Vacarme 79 / Cahier

abandonnés à une même solitude

par

Avec un journal

Il a sorti le journal
Du revers de son manteau
Ainsi qu’une boîte d’allumettes
Avec la plus grande indifférence
Et sans remarquer mon trouble
Il a pris le sucre qui était devant moi
Il a fait fondre deux morceaux de sucre dans la tasse
Et j’ai fondu en même temps que le sucre
Quelques instants plus tard
Sans me voir
Et sans savoir que le désir me brûlait
Il a repris son manteau
Il s’est perdu dans la foule
En laissant derrière lui le journal
Et moi
Abandonnés à une même solitude
Avec un journal
Poème dans sa version arabe

Nizar Qabbani, Poèmes, 1970

Un désert entre deux villes

Les fragments du soleil sont sources d’une vision éternelle
Ta vie incomplète
Se promène
À l’ombre des souks
Attirée par le bruit du métal sur le basalte
Par les éclats crépusculaires
Par l’apparition des êtres chers
Détachés de l’odeur du tissu
Et par l’allure de la lumière dans les verres de vin
Mais puisque le jour est bien plus long que notre patience
Puisque les mots sont des mirages miroitants
L’échine se courbe
Plus d’indication
Dans ce territoire de la perplexité
Une petite flèche imprévisible
À secoué le lieu 
D’un fou rire celui du carnage.
Un désert entre deux villes
Poème dans sa version arabe

Nouri Jarrah, Le chemin de Damas et Le jardin persan, anthologie.

Post-scriptum

Le poète syrien Nizar Qabbani est né à Damas en 1923, et décédé à Londres en 1998. Il est considéré comme l’un des plus grands poètes de langue arabe du XXe siècle. Sa poésie, d’inspiration amoureuse, entremêle des éléments du quotidien à une critique sociale et politique du monde arabe. « Avec un journal » a été écrit en 1970.

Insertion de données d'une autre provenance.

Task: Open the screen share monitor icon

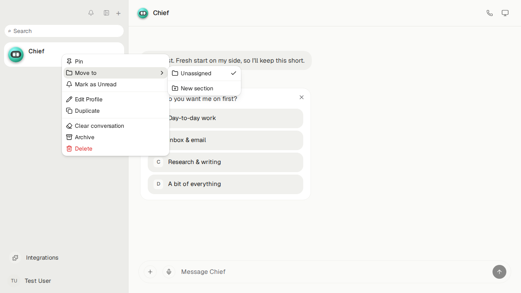Action: pos(505,13)
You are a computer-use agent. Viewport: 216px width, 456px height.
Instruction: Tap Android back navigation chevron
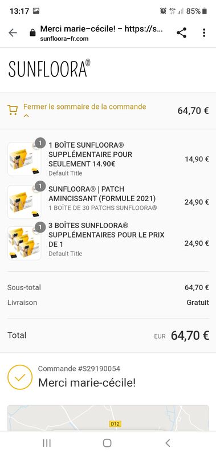point(168,443)
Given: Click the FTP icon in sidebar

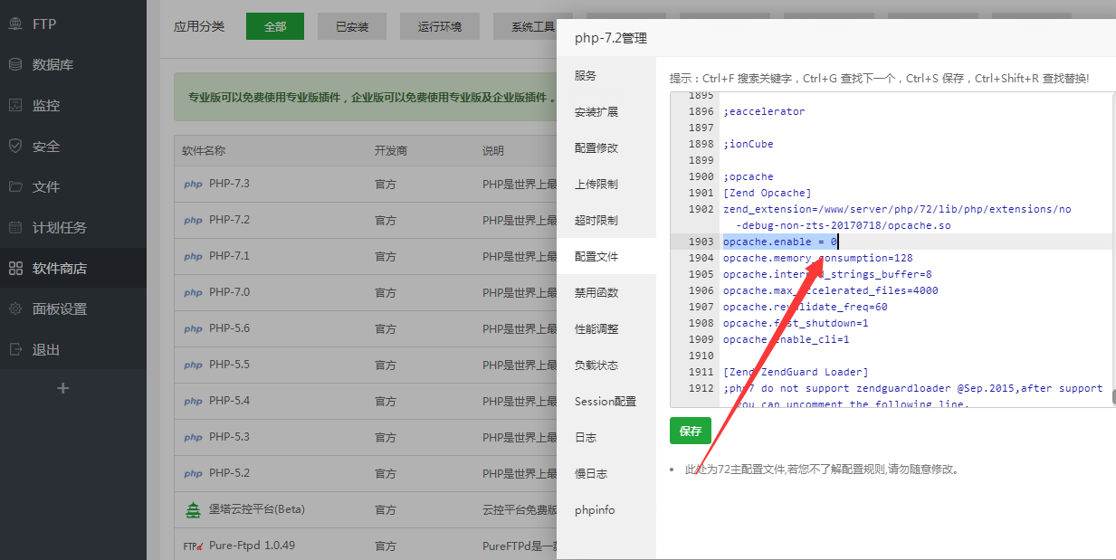Looking at the screenshot, I should coord(15,24).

Le poète syrien Nouri Jarrah est né en 1956 à Damas. Journaliste, tôt engagé dans les mouvements de contestation de 2011, il est aujourd’hui considéré comme l’une des voix politiques et poétiques les plus précieuses de notre temps. Sa langue, d’une modernité singulière, décrit les chocs nés de la beauté et de la violence. « Un désert entre deux villes » a été écrit en 2004.